**Supplied records**

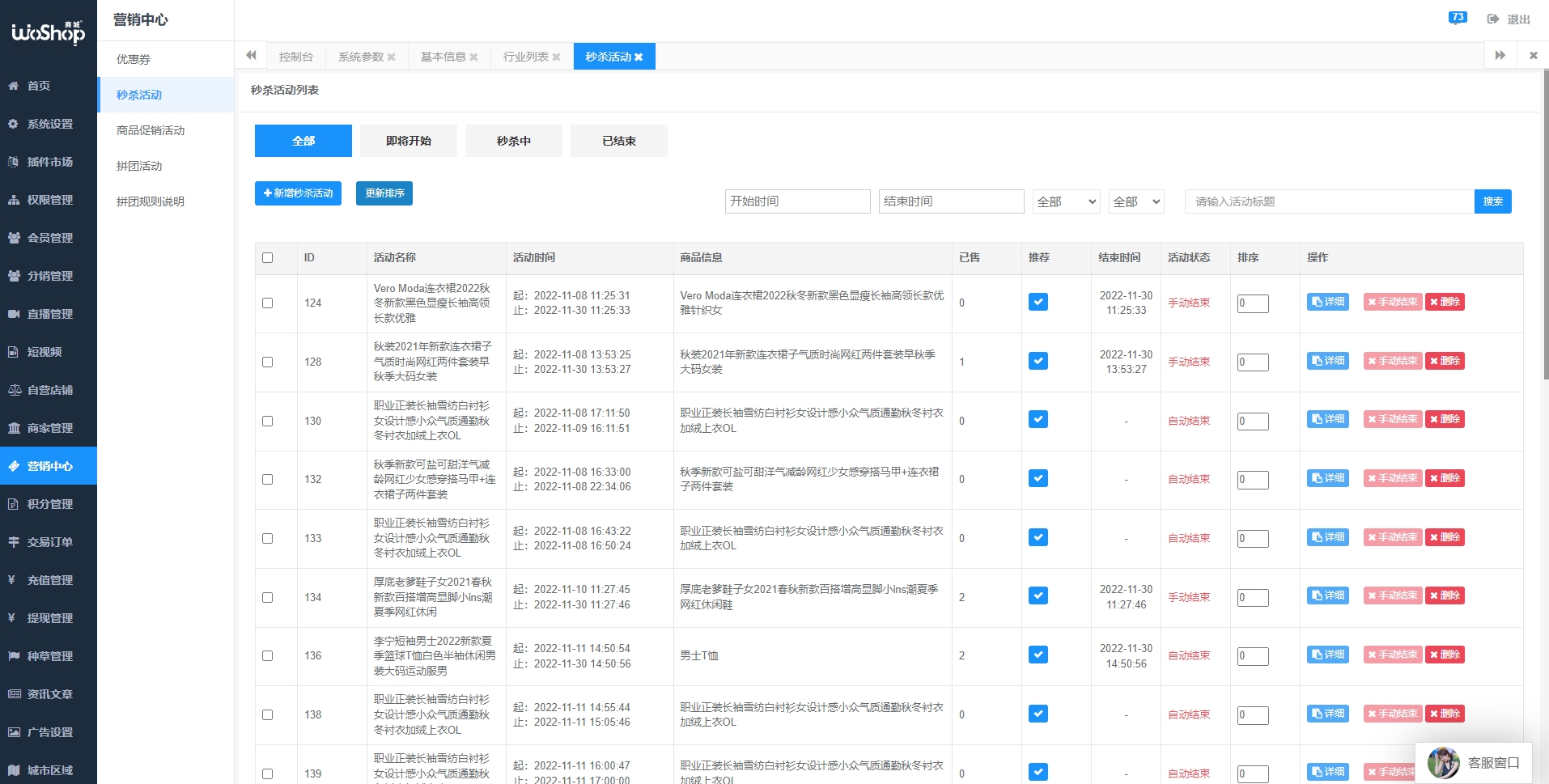Image resolution: width=1549 pixels, height=784 pixels.
Task: Close the 系统参数 tab via x icon
Action: 392,57
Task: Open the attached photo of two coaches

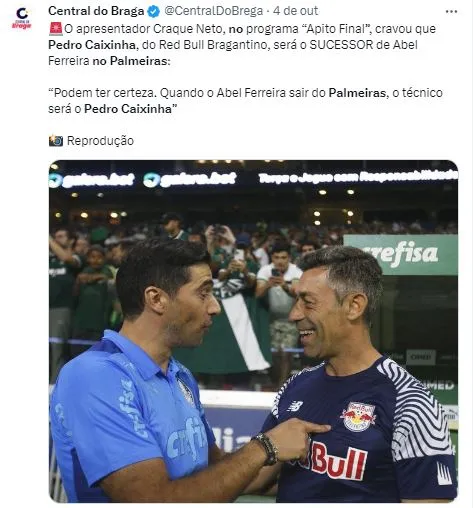Action: click(253, 331)
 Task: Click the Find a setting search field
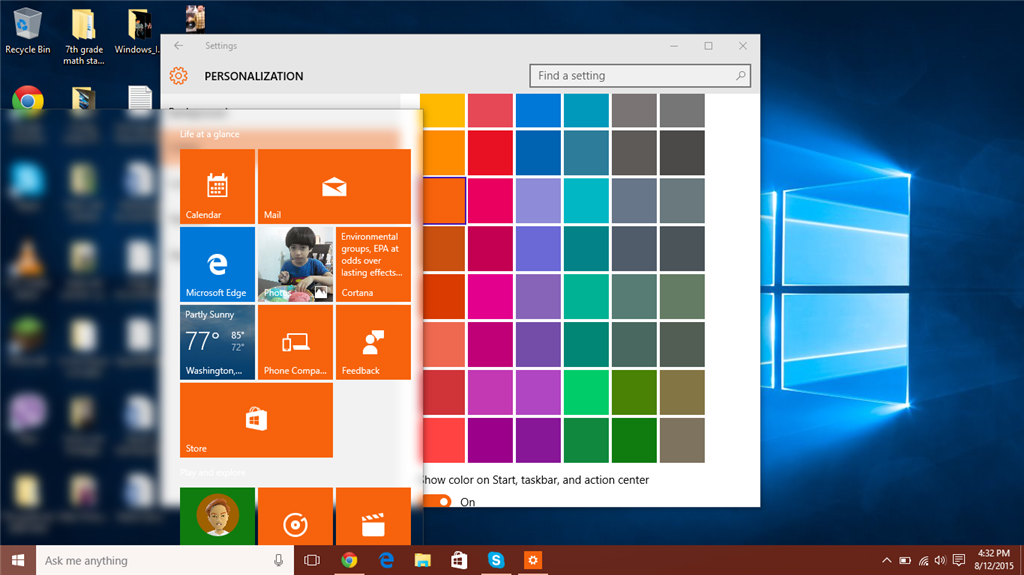coord(630,76)
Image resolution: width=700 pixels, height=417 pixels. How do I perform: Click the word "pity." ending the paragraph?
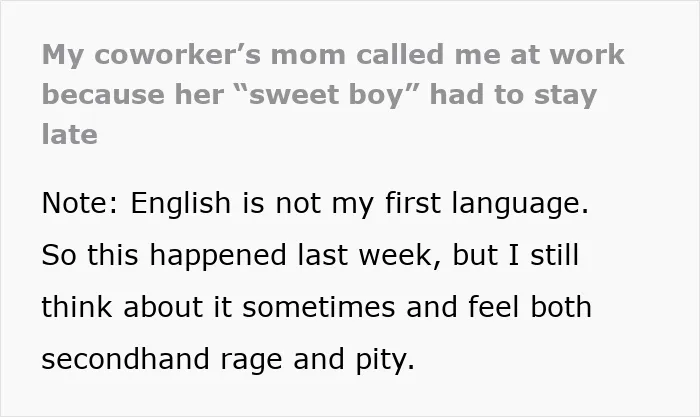point(385,361)
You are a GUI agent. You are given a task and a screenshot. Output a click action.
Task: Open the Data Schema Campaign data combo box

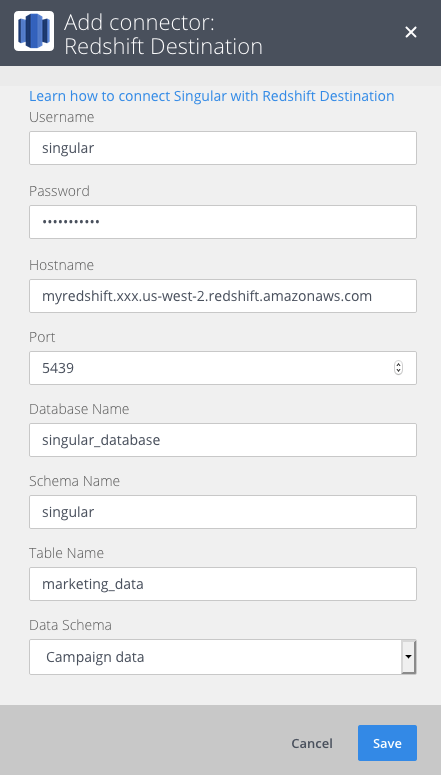[223, 657]
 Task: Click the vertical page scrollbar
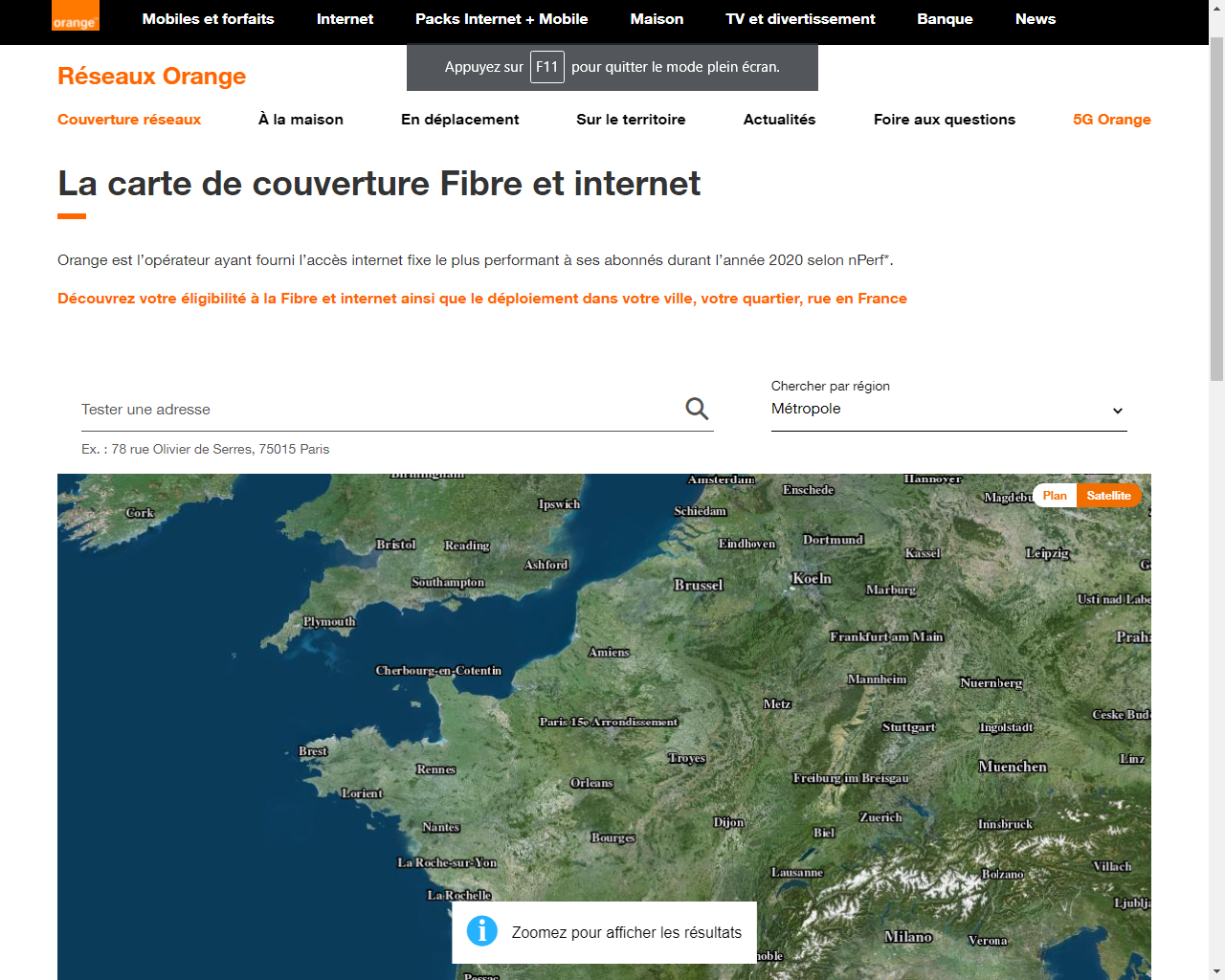[x=1216, y=211]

**Problem details**
Update the records above, replacing "combo box" with "dropdown" and leaving all other text unchanged. Omit the pictures from your answer.

**Solved exercise**
Image resolution: width=1549 pixels, height=784 pixels.
Task: Close the 系统参数 tab via x icon
Action: 392,57
Task: Open the attached photo of two coaches

Action: click(253, 331)
 Task: Click the Find a setting search field
coord(630,76)
Image resolution: width=700 pixels, height=417 pixels. How do I perform: Click the word "pity." ending the paragraph?
point(385,361)
You are a GUI agent. You are given a task and a screenshot. Output a click action.
Task: Open the Data Schema Campaign data dropdown

[223, 657]
 Task: Click the vertical page scrollbar
[x=1216, y=211]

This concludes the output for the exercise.